The Cheney I know

When I heard Dick Cheney's secretary had called to tell me that he wouldn't be able to meet with the Monitor's breakfast group at the GOP convention, maybe I should have sensed that something big was up. Only a short time before he had let me know that he was eager to be our guest and would soon work out the timing.

Anyway, if I could have put together what was happening - that this second phone call from Mr. Cheney meant that the searcher for the veep job had, himself, been tapped by George W. for his running mate and he, therefore, would be too busy with political activity at the convention to attend this press breakfast - I would have had quite a scoop.

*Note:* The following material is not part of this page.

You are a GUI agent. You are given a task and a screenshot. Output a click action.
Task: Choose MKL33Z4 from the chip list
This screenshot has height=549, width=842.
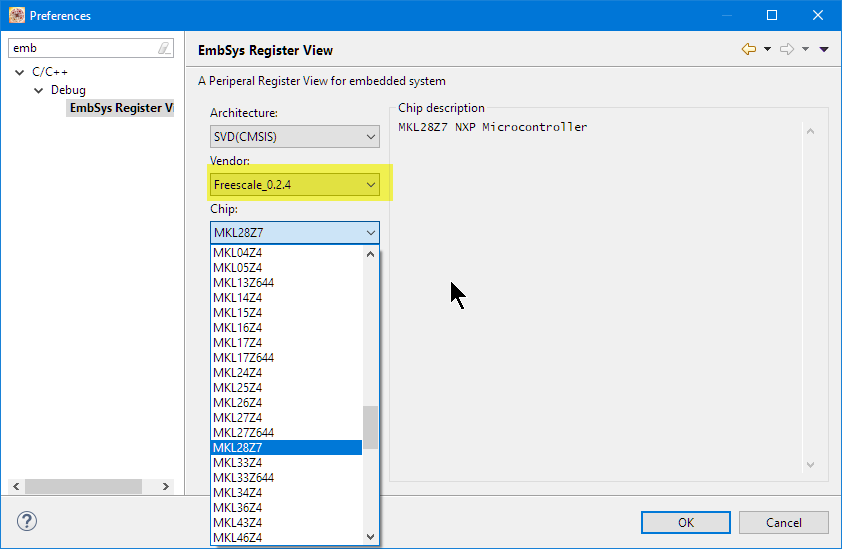tap(238, 462)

Two days later I heard on TV that Cheney was changing his voting registration from Texas back to Wyoming and that this had sparked rumors that he was "the choice." Within a few more hours it was being reported from "authoritative sources" that President Ford's young chief of staff and President Bush's secretary of defense had been picked for the No. 2 spot on the Republican presidential ticket.

Will Cheney help Bush?

At a Monitor breakfast here in Philadelphia, GOP national chairman Jim Nicholson said pollsters had been calling the race very close just before Cheney was added to the ticket, but that now a new Gallup poll shows Bush leading Gore by 16 percentage points.

"We're calling it the Cheney bounce," Mr. Nicholson added.

In the week since Cheney was selected to run with Bush, he has been dissected thoroughly by the politicians and the press. But I can add a story that tells us something about his political savvy.

When President Ford came to the GOP convention at Kansas City in 1976, he was running some 30 to 35 percentage points behind Jimmy Carter. It was Mr. Ford's young chief of staff, Cheney, who prevailed on the reluctant president to challenge Mr. Carter to debate. He argued that it would ignite Ford's campaign; and it did. It must be remembered that Ford had ruled debating out because of how badly Nixon had fared in his 1960 first debate with Kennedy.

After Ford's convention speech, a fiery one which reached a climax with a ringing debate challenge to Carter, the gap between the president and Carter narrowed immediately. It was a horse race from then on.

One aspect of the Cheney persona that I would like to stress is how likable he is. Did you notice how difficult it was for Democrats in Congress to say negative things about Cheney when asked for their reaction about his veep selection? Like that Democratic leader on TV's "Crossfire" as he struggled to find something critical to say about a man who, quite clearly, he liked and admired.

Reporters like Cheney too; and he likes them. He had a way of arriving at our breakfasts - he has been to 21 - so inconspicuously that we were hardly aware he was with us. He slipped in and mixed with us reporters as though he were one of us.

Then there was the way he answered questions at the breakfasts, first as Ford's top aide at that Kansas City convention and then, later, as a congressman and then defense secretary - over a span of 16 years. You could ask him the toughest questions, even the kind that arouse anger from some politicians, and he wouldn't bat an eye. He never departed from that laid-back, civil way of dealing with everyone he's around.

That's it: Dick Cheney will contribute a large portion of civility to what already is one of the professed goals of a George W. Bush presidency.

Many observers have commented on how smart Cheney is. And he is! But I'm bemused by his flunking out of Yale and how that goes along with George W.'s mediocre record at that same university.

What we've got now, this new GOP team, are two fairly late bloomers, a couple of fellows who have had to find themselves in their post-college years.

My guess is that after a long day of campaigning on those days when they are sharing a platform or an event, Bush and Cheney will get together privately in one of their rooms and kick off their shoes and talk and talk. These guys are going to like each other.